Stored data entries:
□ □ □

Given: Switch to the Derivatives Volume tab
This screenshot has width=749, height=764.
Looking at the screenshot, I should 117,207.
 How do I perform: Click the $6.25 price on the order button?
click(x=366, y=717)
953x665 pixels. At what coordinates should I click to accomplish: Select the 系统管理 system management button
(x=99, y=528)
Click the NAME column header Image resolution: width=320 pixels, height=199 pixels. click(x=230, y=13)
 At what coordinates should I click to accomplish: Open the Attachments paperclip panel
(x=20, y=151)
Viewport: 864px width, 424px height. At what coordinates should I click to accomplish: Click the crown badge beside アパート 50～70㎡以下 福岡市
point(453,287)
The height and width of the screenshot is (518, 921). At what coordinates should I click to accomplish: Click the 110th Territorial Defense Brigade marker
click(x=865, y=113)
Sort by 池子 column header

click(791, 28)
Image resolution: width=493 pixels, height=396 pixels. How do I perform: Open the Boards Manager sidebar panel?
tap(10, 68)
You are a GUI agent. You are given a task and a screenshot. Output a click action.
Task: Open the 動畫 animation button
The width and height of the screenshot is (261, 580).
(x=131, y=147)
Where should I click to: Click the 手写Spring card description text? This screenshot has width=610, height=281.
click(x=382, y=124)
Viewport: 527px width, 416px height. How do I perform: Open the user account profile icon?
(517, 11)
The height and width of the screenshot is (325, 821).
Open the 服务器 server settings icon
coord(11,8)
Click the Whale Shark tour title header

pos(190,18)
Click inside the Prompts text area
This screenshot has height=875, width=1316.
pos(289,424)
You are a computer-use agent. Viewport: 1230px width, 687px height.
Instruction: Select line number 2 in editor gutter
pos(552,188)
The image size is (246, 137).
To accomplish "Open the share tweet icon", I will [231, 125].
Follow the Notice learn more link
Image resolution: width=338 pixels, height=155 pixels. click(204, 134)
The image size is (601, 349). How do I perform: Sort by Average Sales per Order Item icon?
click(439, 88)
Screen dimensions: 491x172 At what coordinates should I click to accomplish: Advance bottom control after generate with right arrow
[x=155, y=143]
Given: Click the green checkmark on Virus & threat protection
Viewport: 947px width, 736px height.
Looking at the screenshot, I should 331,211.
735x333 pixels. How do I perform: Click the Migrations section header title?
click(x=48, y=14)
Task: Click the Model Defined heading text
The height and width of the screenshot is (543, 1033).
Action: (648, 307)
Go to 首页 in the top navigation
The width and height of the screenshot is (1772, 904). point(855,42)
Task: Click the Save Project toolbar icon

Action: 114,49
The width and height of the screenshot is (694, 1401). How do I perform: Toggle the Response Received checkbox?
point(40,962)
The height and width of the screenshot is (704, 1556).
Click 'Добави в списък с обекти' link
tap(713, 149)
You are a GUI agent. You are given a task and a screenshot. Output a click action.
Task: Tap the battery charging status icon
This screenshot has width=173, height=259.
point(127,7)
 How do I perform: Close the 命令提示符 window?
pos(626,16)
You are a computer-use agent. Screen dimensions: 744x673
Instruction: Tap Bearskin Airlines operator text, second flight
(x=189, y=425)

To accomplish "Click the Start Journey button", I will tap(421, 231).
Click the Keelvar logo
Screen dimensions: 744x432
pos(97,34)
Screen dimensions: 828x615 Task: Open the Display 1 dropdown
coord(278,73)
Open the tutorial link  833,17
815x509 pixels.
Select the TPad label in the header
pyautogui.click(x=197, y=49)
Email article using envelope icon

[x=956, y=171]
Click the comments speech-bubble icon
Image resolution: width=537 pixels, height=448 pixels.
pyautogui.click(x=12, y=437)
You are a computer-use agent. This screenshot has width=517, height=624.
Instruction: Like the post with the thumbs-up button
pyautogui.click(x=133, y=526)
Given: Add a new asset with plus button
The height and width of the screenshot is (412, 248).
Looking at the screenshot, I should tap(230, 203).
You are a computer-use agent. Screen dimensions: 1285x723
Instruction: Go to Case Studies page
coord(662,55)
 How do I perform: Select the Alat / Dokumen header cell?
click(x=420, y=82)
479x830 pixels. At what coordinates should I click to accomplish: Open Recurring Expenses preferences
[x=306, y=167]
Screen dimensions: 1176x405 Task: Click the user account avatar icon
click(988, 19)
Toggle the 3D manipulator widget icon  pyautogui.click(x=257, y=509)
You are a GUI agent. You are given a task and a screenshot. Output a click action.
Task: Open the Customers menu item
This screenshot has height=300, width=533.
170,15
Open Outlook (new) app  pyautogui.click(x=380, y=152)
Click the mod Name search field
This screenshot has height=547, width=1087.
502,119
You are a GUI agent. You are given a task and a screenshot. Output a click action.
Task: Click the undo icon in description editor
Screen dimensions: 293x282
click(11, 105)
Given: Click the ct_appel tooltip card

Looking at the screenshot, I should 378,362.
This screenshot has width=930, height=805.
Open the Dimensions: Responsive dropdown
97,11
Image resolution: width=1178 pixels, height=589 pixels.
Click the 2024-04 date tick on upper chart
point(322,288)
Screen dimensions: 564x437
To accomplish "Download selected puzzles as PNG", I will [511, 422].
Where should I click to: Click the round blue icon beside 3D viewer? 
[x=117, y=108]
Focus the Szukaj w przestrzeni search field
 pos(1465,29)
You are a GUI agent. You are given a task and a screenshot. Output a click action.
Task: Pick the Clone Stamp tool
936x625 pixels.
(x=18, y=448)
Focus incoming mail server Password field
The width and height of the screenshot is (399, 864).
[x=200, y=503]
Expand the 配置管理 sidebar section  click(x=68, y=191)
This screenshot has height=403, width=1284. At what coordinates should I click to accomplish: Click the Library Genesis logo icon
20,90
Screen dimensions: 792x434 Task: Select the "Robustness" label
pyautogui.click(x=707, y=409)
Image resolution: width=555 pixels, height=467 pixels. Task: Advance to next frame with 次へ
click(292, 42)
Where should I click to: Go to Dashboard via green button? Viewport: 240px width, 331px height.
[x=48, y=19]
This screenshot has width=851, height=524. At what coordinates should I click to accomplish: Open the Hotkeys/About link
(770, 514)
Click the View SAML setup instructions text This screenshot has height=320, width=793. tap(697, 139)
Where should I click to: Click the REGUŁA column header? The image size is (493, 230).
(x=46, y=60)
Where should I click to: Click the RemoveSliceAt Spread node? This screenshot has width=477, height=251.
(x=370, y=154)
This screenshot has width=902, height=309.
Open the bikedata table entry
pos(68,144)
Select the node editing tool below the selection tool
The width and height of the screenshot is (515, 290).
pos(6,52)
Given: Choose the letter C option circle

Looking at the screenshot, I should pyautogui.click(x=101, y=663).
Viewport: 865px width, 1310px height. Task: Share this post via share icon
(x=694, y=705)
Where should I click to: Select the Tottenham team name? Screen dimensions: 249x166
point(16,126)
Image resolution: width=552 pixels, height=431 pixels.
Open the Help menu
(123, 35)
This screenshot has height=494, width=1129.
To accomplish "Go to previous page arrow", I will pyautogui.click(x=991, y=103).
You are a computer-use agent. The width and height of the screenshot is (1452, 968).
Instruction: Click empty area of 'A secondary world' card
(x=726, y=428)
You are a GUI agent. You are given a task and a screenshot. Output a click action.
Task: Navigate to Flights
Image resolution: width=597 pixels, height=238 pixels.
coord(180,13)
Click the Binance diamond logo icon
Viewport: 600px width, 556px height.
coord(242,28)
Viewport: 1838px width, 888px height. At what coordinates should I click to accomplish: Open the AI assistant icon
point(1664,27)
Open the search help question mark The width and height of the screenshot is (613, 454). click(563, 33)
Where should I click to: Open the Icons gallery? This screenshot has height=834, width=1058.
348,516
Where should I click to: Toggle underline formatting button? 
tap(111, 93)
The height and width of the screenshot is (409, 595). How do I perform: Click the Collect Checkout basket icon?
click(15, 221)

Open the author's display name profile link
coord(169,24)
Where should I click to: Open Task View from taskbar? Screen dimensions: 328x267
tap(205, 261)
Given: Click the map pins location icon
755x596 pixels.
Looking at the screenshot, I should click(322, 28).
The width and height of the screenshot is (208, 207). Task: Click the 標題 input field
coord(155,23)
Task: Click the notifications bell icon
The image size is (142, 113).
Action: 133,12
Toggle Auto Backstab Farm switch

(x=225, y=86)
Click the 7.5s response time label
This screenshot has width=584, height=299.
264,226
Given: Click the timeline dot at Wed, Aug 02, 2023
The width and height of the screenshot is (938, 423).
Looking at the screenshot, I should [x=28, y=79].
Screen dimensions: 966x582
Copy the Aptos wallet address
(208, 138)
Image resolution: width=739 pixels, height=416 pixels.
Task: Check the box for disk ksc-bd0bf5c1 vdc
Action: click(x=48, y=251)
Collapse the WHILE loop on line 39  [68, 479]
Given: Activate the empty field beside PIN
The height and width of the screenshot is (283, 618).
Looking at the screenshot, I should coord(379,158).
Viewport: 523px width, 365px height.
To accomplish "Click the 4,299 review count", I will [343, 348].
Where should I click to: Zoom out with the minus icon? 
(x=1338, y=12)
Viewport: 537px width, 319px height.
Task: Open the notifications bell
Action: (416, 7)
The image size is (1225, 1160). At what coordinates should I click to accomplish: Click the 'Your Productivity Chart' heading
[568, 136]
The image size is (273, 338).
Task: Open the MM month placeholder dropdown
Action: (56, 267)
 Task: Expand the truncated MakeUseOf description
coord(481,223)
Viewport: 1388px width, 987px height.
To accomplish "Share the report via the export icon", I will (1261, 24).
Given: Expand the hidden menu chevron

□ □ □

YOUR OBJECTIVE —
In the entries above, one line contains "You are a computer-use agent. Screen dimensions: 744x673" and another contains "Click the Keelvar logo". Reproduce exactly those two lines and the lines between them, nothing else.

OUTPUT BELOW —
You are a computer-use agent. Screen dimensions: 744x673
Instruction: Tap Bearskin Airlines operator text, second flight
(x=189, y=425)

To accomplish "Click the Start Journey button", I will tap(421, 231).
Click the Keelvar logo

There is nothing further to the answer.